El hambre nos ahogaba, pero él, cada noche, bajo la luz plateada de la luna, escondía un costal de harina que nos mantuvo con vida.
Me llamo Martina Ruiz, y mi padre, Don Javier, era un hombre de pocas palabras pero con una entereza que no conocía límites. Nací en los años cuarenta, cuando la posguerra apretaba como un nudo en la garganta de España. La pobreza se respiraba en cada rincón, y el hambre era un compañero más en casa. Éramos una familia numerosa, y mi madre, agotada, luchaba por estirar las escasas provisiones para alimentarnos a todos. Mi padre, un labriego, trabajaba desde el alba hasta el ocaso, pero muchas veces, el jornal no alcanzaba o simplemente no había trabajo.
Recuerdo aquellas noches silenciosas, cuando el estómago rugía y el sueño era esquivo. Mi madre, con los ojos llenos de preocupación, intentaba disimular la necesidad. Mi padre, en cambio, se levantaba cuando todos dormían. Creíamos que iba a por agua o quizás al patio. Nunca le preguntamos, éramos demasiado jóvenes para entender la crudeza de aquellos tiempos, o para imaginar su secreto.

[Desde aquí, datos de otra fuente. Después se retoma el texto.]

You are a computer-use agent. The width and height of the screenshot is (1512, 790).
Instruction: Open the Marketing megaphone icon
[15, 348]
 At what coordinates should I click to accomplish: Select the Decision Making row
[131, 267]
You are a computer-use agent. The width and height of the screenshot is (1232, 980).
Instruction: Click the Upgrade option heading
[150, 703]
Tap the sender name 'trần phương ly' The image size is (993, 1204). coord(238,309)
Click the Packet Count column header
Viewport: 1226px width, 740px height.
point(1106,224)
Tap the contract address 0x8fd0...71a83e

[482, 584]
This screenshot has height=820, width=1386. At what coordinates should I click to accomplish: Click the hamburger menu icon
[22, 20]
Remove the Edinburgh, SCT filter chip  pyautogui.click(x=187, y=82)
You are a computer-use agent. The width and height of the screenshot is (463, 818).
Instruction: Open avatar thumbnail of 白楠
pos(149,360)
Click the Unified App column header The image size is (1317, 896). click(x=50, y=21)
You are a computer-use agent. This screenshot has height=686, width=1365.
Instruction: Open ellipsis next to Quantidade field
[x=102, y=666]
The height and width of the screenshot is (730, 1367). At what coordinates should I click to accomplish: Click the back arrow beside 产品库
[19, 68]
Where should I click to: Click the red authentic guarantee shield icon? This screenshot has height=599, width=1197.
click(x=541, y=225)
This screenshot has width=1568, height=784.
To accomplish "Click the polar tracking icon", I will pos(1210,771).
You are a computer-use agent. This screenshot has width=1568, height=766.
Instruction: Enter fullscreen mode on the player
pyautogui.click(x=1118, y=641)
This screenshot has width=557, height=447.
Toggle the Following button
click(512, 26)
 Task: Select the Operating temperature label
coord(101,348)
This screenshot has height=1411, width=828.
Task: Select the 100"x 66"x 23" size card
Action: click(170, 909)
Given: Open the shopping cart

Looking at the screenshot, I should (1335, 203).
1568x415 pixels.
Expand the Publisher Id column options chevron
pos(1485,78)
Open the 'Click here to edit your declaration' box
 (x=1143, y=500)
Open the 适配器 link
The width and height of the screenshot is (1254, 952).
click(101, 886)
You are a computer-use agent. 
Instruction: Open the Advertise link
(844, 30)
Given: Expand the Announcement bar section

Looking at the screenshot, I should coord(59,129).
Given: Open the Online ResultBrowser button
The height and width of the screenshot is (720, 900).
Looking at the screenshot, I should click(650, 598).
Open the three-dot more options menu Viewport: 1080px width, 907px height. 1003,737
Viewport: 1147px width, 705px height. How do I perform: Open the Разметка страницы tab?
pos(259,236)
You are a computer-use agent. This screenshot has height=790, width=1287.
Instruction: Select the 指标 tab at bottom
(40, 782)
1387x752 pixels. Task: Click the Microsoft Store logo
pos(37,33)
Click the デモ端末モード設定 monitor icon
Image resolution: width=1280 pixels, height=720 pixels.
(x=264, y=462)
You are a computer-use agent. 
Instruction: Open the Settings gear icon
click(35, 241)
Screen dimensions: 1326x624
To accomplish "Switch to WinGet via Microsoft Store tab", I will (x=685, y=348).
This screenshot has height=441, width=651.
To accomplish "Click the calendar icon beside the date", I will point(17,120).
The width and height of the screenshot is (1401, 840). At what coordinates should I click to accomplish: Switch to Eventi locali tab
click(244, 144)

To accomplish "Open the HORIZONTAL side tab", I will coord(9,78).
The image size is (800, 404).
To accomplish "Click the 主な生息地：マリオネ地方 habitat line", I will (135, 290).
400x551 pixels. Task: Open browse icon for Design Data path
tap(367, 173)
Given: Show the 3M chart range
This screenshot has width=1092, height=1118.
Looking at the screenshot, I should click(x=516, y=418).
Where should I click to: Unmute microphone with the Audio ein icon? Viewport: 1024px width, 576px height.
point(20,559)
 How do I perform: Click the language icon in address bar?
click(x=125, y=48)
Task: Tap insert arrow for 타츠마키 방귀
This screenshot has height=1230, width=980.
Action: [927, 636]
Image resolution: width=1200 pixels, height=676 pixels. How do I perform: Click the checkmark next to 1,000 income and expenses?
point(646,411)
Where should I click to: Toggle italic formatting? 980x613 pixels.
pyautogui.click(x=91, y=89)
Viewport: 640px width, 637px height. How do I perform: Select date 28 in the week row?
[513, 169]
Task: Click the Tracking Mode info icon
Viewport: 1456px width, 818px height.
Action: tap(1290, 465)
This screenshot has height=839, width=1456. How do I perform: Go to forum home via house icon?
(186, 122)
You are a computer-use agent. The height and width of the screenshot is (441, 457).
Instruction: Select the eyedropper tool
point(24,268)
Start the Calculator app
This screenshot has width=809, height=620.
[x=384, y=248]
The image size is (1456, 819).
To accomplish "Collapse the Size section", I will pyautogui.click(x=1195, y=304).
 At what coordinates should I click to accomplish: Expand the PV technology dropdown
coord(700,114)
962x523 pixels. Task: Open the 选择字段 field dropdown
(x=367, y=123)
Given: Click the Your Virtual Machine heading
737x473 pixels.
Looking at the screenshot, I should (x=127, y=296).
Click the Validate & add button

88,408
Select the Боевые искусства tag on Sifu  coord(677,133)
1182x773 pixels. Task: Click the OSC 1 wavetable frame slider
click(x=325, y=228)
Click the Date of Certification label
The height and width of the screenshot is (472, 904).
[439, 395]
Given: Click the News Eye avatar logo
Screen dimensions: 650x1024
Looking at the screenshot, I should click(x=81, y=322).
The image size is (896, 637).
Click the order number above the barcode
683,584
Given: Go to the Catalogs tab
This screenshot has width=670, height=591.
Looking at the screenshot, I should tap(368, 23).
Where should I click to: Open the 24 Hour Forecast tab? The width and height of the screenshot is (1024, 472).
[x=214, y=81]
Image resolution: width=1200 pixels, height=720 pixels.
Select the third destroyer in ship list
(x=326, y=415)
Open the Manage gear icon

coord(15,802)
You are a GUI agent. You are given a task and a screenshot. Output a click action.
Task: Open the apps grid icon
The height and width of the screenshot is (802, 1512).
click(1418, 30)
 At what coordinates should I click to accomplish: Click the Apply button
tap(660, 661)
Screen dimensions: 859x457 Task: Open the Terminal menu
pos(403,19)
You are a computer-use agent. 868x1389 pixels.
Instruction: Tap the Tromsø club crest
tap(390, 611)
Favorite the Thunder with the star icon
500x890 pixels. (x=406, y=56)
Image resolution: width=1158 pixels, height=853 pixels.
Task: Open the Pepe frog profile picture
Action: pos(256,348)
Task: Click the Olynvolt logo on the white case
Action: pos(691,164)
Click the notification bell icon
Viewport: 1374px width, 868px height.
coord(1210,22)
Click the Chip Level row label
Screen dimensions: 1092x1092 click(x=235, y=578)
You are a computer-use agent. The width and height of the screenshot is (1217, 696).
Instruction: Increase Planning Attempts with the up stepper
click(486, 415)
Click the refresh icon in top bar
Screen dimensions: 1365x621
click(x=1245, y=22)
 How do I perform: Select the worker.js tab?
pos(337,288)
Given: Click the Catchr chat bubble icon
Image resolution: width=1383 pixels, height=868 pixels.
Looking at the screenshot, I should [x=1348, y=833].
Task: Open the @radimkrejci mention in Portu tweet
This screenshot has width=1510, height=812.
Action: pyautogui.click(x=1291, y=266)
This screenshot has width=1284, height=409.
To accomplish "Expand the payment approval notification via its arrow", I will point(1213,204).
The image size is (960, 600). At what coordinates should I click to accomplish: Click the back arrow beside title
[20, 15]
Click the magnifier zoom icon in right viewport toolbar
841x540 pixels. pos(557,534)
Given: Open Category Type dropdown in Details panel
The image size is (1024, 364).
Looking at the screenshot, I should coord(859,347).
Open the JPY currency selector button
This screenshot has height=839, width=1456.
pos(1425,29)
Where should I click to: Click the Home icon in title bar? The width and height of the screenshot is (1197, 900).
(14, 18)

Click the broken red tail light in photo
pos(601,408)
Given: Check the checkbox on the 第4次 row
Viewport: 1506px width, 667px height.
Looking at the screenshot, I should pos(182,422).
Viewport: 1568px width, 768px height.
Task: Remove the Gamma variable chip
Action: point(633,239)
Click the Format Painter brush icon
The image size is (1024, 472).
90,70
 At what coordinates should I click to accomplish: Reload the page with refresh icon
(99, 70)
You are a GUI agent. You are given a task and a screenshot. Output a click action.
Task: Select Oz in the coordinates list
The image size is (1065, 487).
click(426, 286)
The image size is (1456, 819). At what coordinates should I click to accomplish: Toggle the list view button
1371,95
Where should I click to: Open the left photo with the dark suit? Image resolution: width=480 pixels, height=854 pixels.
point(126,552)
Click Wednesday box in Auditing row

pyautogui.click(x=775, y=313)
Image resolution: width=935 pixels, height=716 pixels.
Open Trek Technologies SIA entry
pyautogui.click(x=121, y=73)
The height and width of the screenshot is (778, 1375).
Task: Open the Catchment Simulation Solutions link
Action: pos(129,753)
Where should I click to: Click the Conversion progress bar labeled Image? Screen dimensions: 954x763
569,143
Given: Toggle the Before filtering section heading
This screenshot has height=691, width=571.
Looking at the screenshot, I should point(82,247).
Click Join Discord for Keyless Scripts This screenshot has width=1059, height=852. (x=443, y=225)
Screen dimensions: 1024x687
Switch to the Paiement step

Con los años, cuando la vida nos dio un respiro y la mesa empezó a llenarse un poco más, mi madre nos contó la verdad. Durante los peores años de escasez, cuando un trozo de pan era un milagro, mi padre emprendía una peligrosa travesía cada noche. Tras su agotadora jornada, caminaba hasta un viejo molino abandonado, donde, bajo el manto de la oscuridad, conseguía—nunca supimos cómo—un pequeño saco de harina. La escondía entre las matas del huerto, y con ese tesoro escondido, mi madre amasaba pan o preparaba gachas que nos daban fuerzas para seguir.
Él nunca dijo nada. Ni una queja, ni una palabra sobre el riesgo que corría, ni sobre el cansancio que lo consumía. Sus manos, callosas y fuertes, eran el único testimonio de su sacrificio callado. No nos habló de esperanza, nos la dio cada mañana en forma de pan hecho con esa harina robada a la desesperación. No era un hurto, era amor convertido en sustento.
Mi padre nos salvó del hambre, no con grandes palabras, sino con un acto de amor repetido noche tras noche, en el más profundo silencio. Ahora, cada vez que veo un campo de trigo dorado, recuerdo sus manos sembrando, no solo semillas, sino vida en el corazón de sus hijos.
“El amor más profundo no siempre se pronuncia; a veces se amasa en secreto y se comparte en cada amanecer.”